Fossils of titanosaurs reveal that the long-necked dinosaurs may have suffered from harsh and lonely childhood, a new study has found.

Through fossil investigation, researchers found that Rapetosaurus krausei (R. krausei), a type of titanosaur, was born with an adult-like body size, suggesting that the species lived more independently than others.

While it may sound like the animals had a good foundation to live long lives and survive through daily challenges, that was not the case. In fact, analysis showed that they died young – about 39 to 77 days after birth due to starvation during a drought.

Why these dinosaurs may have experienced a harsh, lonely childhood is a ringing question that emerged following the release of the study results.

Measly Parenthood

The body structure of the species gives the impression that they looked after themselves, foraged independently and rarely depended on their parents to survive. This is in contrast with other species that have more nurturing parents.

Shortly after R. krausei had been born, they would look for plants and other vegetation to feed on instead of wait for their parents to do that for them. This goes to show that parenthood may have been a factor for the unconvetional childhood of the dinosaurs.

"For sauropods, it doesn't appear that they were very good parents – at least after their babies hatched," says study author Kristina Curry Rogers.

Independent Babies

Independent babies such as the R. krausei are called precocial as they were born in an advanced state and are capable of being independent at once.

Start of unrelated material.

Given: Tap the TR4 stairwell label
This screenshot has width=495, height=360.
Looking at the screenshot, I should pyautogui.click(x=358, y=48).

The opposite of precocial is altricial, which is used to describe offsprings that have different body dimensions from adults and require thorough guidance and protection from their parents.

The study is the first proof for a genuine precocial dinosaur.

Other examples of modern-day precocial species include snakes, lizards, reptiles, birds and wildebeest.

Evolutionary Strategy

While it may sound disappointing and heart-piercing, leaving offsprings to live independently is not at all bad. In fact, it may be an evolutionary strategy that may also serve the species a good purpose.

Curry Rogers explained that precocial babies already have the ability to protect themselves against predators at such a young age. Aside from that, there are slimmer chances for the entire group to be extinguished all at once due to predation.

The study was published in the journal Science on April 22.